Steven J. Pully, a director of Enzo Biochem, Inc. (ENZ), reported on 08/20/2025 the disposition of 239,992 non-derivative securities in connection with a completed merger.
Per the Merger Agreement, each share of common stock was canceled and converted into the right to receive $0.70 in cash. The reported amount represents 142,897 restricted stock units that vested only by time and 79,365 shares of common stock, which were converted into cash at the merger consideration. Following the transaction the reporting person holds 0 shares.
Patricia Eckert, Chief Financial Officer of Enzo Biochem, Inc. (ENZB), reported transactions on 08/20/2025 related to the company's merger. At the effective time of the Merger, each outstanding share of Enzo common stock was canceled and converted into the right to receive $0.70 in cash per share, less applicable withholding taxes. The filing shows Ms. Eckert disposed of 28,328 shares of common stock and, separately, multiple outstanding stock options (totaling 275,000 options) were cancelled without payment or other consideration under the Merger Agreement. Following these transactions, Ms. Eckert reports owning 0 shares and 0 underlying shares from the cancelled options.

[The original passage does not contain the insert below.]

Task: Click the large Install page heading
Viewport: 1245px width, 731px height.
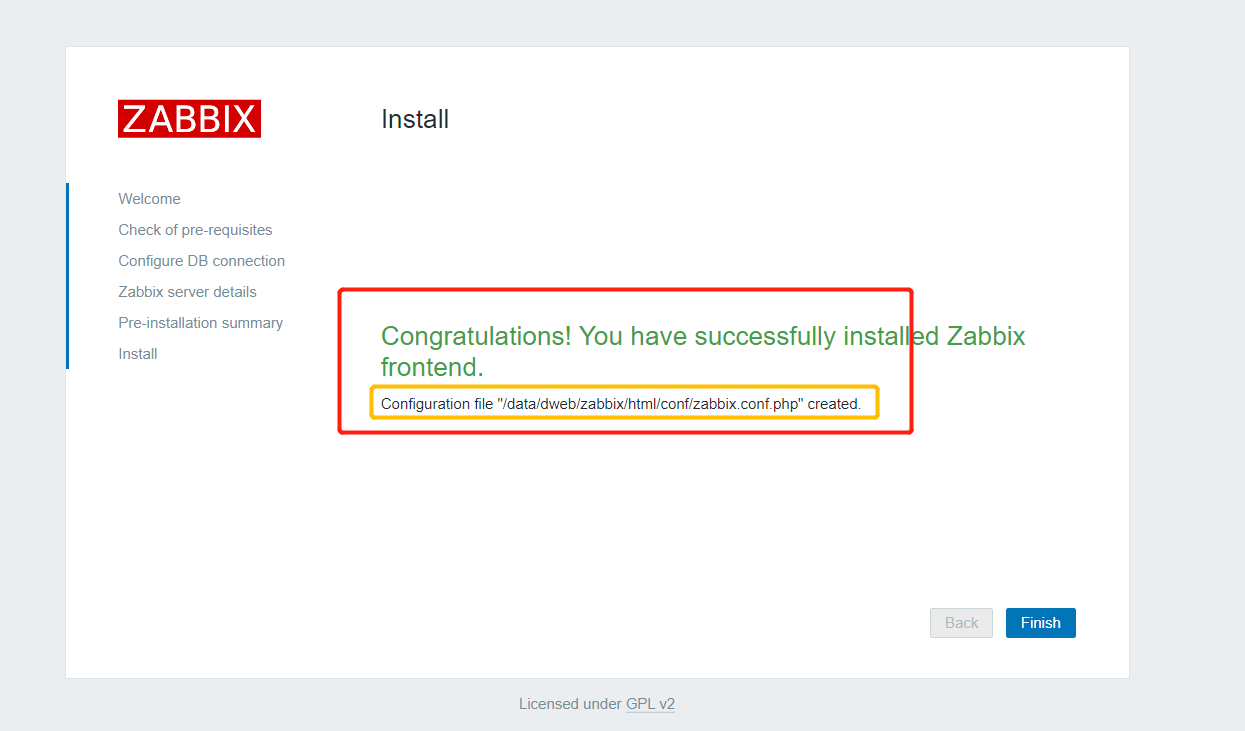Action: pyautogui.click(x=415, y=120)
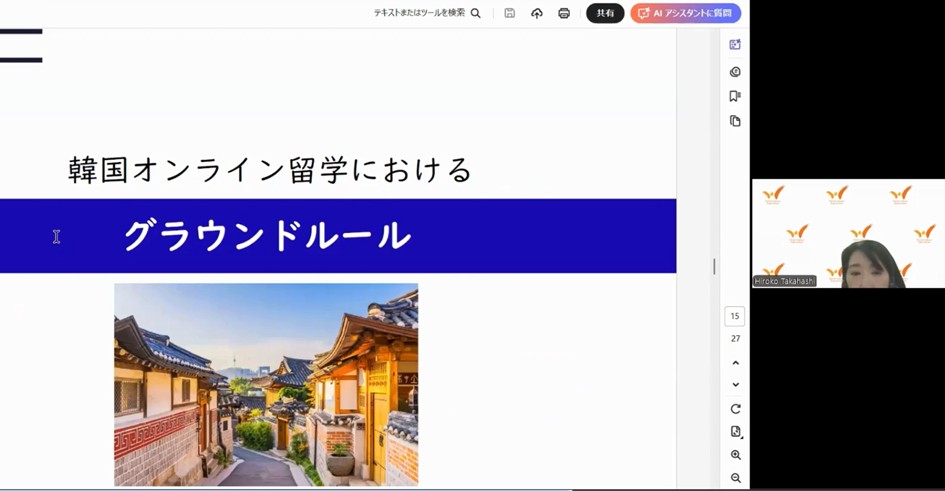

Enzo Biochem insider Jon Couchman reported that all of his holdings in the company were disposed of on 08/20/2025 in connection with a merger that made Enzo a wholly-owned subsidiary. At the Effective Time of the Merger, each share of common stock was cancelled and converted into the right to receive $0.70 in cash per share, net of taxes. The filing shows the cancellation/conversion of 142,897 RSUs and disposals of common stock held directly or indirectly through Xstelos Holdings, Myrexis, the Couchman Family Fund and his retirement accounts, leaving 0 shares beneficially owned following the transactions.
Enzo Biochem insider filings show the company's merger closed and equity holdings were converted or canceled. The reporting person, Kara Cannon, who served as Chief Executive Officer and director, disposed of 359,737 shares of common stock and 45,065 shares held indirectly in a 401(k) on 08/20/2025. Under the Merger Agreement dated June 23, 2025, each share of common stock was canceled and converted into the right to receive $0.70 in cash per share. Time-vested RSUs held by directors were similarly converted into cash based on underlying shares. Outstanding stock options were canceled at the Effective Time without any cash payment or other consideration.